▶ YOUR INSTRUCTIONS
Write the material from its first line through the line containing "Action: pos(58,364)" as a JSON list of strings, one string per line, with blank lines omitted.

▶ Rows from a dataset
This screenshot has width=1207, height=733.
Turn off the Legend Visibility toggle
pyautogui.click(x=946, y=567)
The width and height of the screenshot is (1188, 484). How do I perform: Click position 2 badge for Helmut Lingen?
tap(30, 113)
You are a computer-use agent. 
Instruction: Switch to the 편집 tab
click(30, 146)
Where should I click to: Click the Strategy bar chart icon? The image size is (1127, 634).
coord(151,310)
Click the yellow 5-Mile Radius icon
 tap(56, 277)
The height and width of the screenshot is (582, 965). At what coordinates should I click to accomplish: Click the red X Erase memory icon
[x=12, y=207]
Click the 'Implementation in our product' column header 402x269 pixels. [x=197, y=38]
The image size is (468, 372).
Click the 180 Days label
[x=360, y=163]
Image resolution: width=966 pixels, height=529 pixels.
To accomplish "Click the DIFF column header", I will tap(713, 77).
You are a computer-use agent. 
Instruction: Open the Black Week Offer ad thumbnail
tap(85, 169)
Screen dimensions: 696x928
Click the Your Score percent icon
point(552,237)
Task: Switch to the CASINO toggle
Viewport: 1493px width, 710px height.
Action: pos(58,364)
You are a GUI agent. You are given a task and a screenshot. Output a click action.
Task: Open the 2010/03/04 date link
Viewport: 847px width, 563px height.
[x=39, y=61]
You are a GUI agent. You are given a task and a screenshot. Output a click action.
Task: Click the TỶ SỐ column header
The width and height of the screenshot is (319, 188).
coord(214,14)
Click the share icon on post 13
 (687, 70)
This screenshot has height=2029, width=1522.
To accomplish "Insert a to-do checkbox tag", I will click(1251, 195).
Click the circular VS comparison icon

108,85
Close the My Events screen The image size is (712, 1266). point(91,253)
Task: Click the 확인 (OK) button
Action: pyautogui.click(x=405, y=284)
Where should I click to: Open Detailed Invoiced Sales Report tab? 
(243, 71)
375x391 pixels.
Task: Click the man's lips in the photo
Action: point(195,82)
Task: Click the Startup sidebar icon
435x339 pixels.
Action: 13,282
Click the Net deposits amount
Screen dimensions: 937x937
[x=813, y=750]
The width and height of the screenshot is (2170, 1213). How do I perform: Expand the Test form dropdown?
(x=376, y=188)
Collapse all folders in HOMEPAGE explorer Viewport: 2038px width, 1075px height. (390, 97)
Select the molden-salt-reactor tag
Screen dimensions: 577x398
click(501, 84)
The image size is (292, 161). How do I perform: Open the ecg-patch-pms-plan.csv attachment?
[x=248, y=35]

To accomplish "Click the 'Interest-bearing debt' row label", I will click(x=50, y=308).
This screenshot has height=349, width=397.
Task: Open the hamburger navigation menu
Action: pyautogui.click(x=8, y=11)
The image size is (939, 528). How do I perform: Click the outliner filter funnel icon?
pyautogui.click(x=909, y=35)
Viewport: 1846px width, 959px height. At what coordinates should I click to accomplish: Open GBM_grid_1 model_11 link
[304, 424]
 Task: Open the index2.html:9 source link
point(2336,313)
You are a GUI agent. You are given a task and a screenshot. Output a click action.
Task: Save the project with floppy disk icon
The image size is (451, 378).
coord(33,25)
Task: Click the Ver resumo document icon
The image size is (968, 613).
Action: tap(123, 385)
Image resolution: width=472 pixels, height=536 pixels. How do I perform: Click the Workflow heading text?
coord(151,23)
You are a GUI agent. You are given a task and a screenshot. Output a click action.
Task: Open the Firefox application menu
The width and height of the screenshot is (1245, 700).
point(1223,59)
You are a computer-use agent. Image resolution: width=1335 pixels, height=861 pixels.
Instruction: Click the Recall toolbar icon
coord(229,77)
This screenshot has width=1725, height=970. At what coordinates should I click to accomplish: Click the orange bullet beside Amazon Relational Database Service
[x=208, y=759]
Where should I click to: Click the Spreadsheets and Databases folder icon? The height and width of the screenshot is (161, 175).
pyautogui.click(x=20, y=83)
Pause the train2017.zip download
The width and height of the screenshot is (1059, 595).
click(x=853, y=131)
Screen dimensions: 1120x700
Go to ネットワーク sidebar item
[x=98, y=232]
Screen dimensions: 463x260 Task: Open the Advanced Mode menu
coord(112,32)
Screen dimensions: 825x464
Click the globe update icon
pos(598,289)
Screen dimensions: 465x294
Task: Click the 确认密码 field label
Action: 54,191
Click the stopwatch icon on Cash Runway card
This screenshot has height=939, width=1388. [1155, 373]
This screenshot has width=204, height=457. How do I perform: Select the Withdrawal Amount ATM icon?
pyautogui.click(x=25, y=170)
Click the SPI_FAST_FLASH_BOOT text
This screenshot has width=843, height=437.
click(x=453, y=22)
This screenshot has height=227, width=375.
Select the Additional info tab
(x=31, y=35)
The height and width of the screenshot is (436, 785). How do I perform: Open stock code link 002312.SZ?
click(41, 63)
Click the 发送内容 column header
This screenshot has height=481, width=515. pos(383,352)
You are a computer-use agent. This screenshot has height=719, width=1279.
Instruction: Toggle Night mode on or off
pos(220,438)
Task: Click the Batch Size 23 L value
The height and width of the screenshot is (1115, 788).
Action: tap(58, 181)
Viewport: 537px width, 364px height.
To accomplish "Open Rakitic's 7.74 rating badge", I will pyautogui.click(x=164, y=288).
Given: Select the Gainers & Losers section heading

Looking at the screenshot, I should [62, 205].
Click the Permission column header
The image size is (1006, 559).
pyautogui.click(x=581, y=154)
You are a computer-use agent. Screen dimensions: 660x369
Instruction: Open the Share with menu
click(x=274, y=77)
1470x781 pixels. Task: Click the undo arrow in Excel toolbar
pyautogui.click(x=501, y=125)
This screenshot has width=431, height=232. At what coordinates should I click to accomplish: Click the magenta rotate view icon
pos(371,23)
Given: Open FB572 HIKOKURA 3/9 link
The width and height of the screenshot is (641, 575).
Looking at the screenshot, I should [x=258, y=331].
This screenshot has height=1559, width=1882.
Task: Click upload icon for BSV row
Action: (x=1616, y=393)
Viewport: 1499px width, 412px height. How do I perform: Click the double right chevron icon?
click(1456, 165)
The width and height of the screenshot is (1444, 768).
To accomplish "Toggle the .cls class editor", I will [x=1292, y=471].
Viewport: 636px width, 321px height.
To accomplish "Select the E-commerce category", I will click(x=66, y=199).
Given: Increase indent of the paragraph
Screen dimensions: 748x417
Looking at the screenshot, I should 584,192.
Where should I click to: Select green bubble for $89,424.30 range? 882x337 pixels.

▶ EXERCISE ANSWER
[
  "This screenshot has width=1207, height=733.",
  "Turn off the Legend Visibility toggle",
  "pyautogui.click(x=946, y=567)",
  "The width and height of the screenshot is (1188, 484). How do I perform: Click position 2 badge for Helmut Lingen?",
  "tap(30, 113)",
  "You are a computer-use agent. ",
  "Instruction: Switch to the 편집 tab",
  "click(30, 146)",
  "Where should I click to: Click the Strategy bar chart icon? The image size is (1127, 634).",
  "coord(151,310)",
  "Click the yellow 5-Mile Radius icon",
  " tap(56, 277)",
  "The height and width of the screenshot is (582, 965). At what coordinates should I click to accomplish: Click the red X Erase memory icon",
  "[x=12, y=207]",
  "Click the 'Implementation in our product' column header 402x269 pixels. [x=197, y=38]",
  "The image size is (468, 372).",
  "Click the 180 Days label",
  "[x=360, y=163]",
  "Image resolution: width=966 pixels, height=529 pixels.",
  "To accomplish \"Click the DIFF column header\", I will tap(713, 77).",
  "You are a computer-use agent. ",
  "Instruction: Open the Black Week Offer ad thumbnail",
  "tap(85, 169)",
  "Screen dimensions: 696x928",
  "Click the Your Score percent icon",
  "point(552,237)",
  "Task: Switch to the CASINO toggle",
  "Viewport: 1493px width, 710px height.",
  "Action: pos(58,364)"
]